Different jurors have different grading styles. Some grade harshly, some leniently.
Balanced scoring corrects for that so a project isn't punished for drawing harsh
jurors or rewarded for drawing lenient ones.
How it works
- For each juror, calculate their personal average and spread across all the projects they scored in this round.
- Convert each individual score into "how many standard deviations above or below this juror's typical" — a 6 from a juror who averages 5 reads the same as a 9 from a juror who averages 8.
- Average those normalized values across the project's jurors.
- Rescale back onto the same 1–10 scale using the round's overall average and spread.
- The result is directly comparable to the raw average — same scale, but corrected for grading style.
Worked example
| Juror |
Their typical avg |
Score for "Project X" |
What that means |
| Juror A (lenient) |
8.2 |
9.0 |
Just above their typical (+0.4σ) |
| Juror B (harsh) |
5.8 |
7.5 |
Well above their typical (+1.5σ) |
| Juror C (typical) |
7.0 |
8.0 |
Slightly above their typical (+0.7σ) |
Raw average: (9.0 + 7.5 + 8.0) / 3 = 8.2.
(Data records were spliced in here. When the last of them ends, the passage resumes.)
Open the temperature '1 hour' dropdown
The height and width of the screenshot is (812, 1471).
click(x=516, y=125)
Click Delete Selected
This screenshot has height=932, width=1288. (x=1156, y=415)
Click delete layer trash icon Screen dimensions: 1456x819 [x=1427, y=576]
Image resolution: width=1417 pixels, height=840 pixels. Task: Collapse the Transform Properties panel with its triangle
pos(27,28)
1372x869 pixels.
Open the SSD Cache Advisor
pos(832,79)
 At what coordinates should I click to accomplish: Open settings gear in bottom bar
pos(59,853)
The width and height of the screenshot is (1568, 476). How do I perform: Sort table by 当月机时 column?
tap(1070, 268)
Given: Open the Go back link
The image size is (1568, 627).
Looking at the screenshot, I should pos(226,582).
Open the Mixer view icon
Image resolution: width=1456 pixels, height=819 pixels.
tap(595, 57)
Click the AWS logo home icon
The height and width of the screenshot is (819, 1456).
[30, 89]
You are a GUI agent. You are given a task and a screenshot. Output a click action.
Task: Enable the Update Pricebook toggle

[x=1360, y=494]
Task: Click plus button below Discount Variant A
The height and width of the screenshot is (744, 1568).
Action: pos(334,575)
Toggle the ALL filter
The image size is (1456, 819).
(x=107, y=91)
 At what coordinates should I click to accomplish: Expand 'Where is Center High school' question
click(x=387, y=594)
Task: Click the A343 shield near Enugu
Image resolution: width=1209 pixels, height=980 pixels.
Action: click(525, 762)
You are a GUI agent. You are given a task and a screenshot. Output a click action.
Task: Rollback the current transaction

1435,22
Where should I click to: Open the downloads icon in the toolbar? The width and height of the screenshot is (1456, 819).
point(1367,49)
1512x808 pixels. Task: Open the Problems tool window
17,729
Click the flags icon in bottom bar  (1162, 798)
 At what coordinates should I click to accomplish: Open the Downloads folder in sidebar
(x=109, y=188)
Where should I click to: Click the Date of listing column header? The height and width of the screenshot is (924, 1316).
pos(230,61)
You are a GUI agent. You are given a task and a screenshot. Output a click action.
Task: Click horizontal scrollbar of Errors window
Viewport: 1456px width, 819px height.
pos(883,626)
Balanced average rescales each juror's enthusiasm to the round's overall scale and lands at
roughly 8.4 — Juror B's strong endorsement (well above their harsh baseline)
carries more weight than the raw 7.5 suggests.
When it kicks in
- Needs at least 2 evaluations from the round to compute a juror's spread; otherwise that juror falls back to the round-wide average.
- Needs at least one juror with non-zero spread; if every juror gave identical scores, balanced equals raw.
- Computed within a single round only — a juror's grading style in an intake screening doesn't affect their balance in a deep evaluation.
Why we still show "Raw"
Both numbers are always shown so you can sanity-check the correction. The toggle at the top of the
side panel decides which one is used for ranking.